Swap every "computer-use agent" in the listing below for "screen-automation agent", reproducing all other text unchanged.

— start —

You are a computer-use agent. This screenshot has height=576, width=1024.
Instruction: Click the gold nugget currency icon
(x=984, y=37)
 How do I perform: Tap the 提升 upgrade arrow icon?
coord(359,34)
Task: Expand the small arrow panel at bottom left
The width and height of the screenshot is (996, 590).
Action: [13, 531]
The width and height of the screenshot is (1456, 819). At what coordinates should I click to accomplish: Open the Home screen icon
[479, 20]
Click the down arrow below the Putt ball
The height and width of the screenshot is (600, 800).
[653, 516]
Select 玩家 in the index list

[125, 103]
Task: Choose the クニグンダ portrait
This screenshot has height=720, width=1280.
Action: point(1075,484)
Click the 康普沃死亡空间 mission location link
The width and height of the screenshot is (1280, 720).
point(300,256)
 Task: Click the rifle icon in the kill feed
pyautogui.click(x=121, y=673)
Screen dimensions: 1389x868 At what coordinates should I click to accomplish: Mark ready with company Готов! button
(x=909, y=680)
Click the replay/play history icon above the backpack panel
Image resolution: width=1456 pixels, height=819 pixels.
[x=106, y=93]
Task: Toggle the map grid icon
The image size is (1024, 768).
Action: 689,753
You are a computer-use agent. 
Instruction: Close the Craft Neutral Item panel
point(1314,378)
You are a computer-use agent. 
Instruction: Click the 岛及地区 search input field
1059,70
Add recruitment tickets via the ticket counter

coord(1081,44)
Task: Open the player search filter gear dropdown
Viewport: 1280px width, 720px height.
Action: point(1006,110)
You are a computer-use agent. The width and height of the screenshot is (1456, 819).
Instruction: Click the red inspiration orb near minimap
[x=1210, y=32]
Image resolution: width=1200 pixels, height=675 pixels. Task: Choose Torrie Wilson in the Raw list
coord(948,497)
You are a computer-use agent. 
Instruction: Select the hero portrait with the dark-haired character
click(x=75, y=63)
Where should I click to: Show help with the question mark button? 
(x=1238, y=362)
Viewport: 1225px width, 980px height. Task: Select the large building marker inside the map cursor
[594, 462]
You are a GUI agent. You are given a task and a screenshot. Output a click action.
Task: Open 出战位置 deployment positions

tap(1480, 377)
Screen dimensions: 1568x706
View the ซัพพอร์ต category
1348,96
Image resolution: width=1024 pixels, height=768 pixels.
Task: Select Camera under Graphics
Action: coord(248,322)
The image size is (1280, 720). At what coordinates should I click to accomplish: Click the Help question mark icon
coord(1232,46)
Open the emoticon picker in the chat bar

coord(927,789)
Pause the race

— end —

▸ **RESULT OF THIS TASK**
You are a screen-automation agent. This screenshot has height=576, width=1024.
Instruction: Click the gold nugget currency icon
(x=984, y=37)
 How do I perform: Tap the 提升 upgrade arrow icon?
coord(359,34)
Task: Expand the small arrow panel at bottom left
The width and height of the screenshot is (996, 590).
Action: [13, 531]
The width and height of the screenshot is (1456, 819). At what coordinates should I click to accomplish: Open the Home screen icon
[479, 20]
Click the down arrow below the Putt ball
The height and width of the screenshot is (600, 800).
[653, 516]
Select 玩家 in the index list

[125, 103]
Task: Choose the クニグンダ portrait
This screenshot has height=720, width=1280.
Action: point(1075,484)
Click the 康普沃死亡空间 mission location link
The width and height of the screenshot is (1280, 720).
point(300,256)
 Task: Click the rifle icon in the kill feed
pyautogui.click(x=121, y=673)
Screen dimensions: 1389x868 At what coordinates should I click to accomplish: Mark ready with company Готов! button
(x=909, y=680)
Click the replay/play history icon above the backpack panel
Image resolution: width=1456 pixels, height=819 pixels.
[x=106, y=93]
Task: Toggle the map grid icon
The image size is (1024, 768).
Action: 689,753
You are a screen-automation agent. 
Instruction: Close the Craft Neutral Item panel
point(1314,378)
You are a screen-automation agent. 
Instruction: Click the 岛及地区 search input field
1059,70
Add recruitment tickets via the ticket counter

coord(1081,44)
Task: Open the player search filter gear dropdown
Viewport: 1280px width, 720px height.
Action: point(1006,110)
You are a screen-automation agent. The width and height of the screenshot is (1456, 819).
Instruction: Click the red inspiration orb near minimap
[x=1210, y=32]
Image resolution: width=1200 pixels, height=675 pixels. Task: Choose Torrie Wilson in the Raw list
coord(948,497)
You are a screen-automation agent. 
Instruction: Select the hero portrait with the dark-haired character
click(x=75, y=63)
Where should I click to: Show help with the question mark button? 
(x=1238, y=362)
Viewport: 1225px width, 980px height. Task: Select the large building marker inside the map cursor
[594, 462]
You are a GUI agent. You are given a task and a screenshot. Output a click action.
Task: Open 出战位置 deployment positions

tap(1480, 377)
Screen dimensions: 1568x706
View the ซัพพอร์ต category
1348,96
Image resolution: width=1024 pixels, height=768 pixels.
Task: Select Camera under Graphics
Action: coord(248,322)
The image size is (1280, 720). At what coordinates should I click to accomplish: Click the Help question mark icon
coord(1232,46)
Open the emoticon picker in the chat bar

coord(927,789)
Pause the race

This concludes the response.